* WORK ITEM *
Search the material below for the string "Duschstol" and list each line that holds it.

□ □ □

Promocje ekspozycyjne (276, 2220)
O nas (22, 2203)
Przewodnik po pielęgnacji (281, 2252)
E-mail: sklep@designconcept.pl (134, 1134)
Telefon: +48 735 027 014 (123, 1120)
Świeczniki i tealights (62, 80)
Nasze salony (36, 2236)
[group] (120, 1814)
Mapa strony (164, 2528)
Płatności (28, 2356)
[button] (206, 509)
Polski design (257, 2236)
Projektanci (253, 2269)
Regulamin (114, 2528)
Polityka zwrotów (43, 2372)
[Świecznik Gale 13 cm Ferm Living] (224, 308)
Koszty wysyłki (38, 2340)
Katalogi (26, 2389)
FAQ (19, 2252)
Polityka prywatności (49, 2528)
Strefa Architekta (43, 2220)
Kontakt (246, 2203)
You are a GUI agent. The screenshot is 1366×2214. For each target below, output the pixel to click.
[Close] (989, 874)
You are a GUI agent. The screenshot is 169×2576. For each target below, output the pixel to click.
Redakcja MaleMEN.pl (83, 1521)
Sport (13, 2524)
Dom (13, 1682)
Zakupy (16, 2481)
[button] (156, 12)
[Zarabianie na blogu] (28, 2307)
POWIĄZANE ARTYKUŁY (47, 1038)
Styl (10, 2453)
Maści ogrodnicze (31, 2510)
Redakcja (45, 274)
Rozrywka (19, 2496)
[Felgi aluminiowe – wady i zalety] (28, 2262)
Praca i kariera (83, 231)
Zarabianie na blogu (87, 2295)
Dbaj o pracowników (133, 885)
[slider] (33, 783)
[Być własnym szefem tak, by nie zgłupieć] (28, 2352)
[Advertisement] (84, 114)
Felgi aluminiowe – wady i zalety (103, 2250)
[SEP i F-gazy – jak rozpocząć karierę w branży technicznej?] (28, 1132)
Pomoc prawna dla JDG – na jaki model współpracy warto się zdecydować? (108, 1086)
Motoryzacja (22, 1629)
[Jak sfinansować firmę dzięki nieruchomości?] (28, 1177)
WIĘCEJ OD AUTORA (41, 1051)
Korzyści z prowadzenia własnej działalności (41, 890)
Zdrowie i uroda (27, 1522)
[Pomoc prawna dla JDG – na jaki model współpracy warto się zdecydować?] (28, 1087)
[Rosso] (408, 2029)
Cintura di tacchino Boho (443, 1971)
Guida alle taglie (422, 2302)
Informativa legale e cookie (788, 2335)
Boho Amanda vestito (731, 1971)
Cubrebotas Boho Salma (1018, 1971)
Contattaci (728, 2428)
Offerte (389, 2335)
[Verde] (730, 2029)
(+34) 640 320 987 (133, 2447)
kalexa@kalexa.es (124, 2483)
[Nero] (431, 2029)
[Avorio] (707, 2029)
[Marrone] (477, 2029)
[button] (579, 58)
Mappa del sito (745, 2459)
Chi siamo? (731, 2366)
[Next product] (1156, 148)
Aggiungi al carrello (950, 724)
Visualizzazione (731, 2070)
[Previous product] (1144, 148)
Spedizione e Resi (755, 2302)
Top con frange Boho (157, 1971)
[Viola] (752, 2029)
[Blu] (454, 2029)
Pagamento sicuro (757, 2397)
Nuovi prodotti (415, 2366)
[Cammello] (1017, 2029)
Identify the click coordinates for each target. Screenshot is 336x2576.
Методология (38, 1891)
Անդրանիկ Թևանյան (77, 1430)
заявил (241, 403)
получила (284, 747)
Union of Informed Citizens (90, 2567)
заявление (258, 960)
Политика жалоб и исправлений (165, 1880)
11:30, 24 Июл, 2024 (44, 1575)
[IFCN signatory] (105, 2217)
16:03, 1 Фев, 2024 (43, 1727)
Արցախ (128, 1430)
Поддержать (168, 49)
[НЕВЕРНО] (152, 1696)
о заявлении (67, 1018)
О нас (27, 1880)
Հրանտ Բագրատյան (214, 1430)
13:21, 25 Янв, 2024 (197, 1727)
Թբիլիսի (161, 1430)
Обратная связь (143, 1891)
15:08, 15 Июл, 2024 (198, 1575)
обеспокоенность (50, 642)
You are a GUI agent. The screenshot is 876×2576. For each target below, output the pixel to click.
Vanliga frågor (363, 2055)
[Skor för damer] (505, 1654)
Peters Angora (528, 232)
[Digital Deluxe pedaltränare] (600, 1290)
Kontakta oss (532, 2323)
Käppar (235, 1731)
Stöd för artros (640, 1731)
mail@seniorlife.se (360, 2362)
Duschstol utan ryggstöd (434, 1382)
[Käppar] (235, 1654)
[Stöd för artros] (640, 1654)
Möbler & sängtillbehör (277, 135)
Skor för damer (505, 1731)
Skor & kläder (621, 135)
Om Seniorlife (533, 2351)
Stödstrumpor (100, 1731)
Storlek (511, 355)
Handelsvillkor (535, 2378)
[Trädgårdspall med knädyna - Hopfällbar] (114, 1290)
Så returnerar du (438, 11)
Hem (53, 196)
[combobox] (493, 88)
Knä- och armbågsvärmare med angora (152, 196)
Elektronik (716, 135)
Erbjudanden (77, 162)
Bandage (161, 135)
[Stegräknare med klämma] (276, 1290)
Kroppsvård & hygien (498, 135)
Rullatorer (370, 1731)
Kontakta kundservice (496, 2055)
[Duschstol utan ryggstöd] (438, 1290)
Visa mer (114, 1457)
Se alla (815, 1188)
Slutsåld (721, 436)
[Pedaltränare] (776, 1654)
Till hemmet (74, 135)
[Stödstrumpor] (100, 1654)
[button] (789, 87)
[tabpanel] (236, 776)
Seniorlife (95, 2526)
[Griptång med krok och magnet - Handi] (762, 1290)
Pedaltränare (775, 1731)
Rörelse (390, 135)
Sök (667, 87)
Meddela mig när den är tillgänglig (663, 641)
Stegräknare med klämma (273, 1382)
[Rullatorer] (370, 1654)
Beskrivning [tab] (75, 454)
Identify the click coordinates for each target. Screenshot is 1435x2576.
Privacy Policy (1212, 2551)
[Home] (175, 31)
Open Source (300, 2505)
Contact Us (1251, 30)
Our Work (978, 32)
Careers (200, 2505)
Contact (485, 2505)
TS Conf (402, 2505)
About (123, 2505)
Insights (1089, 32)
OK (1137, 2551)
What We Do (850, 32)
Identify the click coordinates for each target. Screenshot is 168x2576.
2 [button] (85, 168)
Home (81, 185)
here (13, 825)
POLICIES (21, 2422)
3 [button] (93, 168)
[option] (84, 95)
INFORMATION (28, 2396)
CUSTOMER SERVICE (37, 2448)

□ □ □

* ANSWER SPACE *
Duschstol utan ryggstöd (434, 1382)
[Duschstol utan ryggstöd] (438, 1290)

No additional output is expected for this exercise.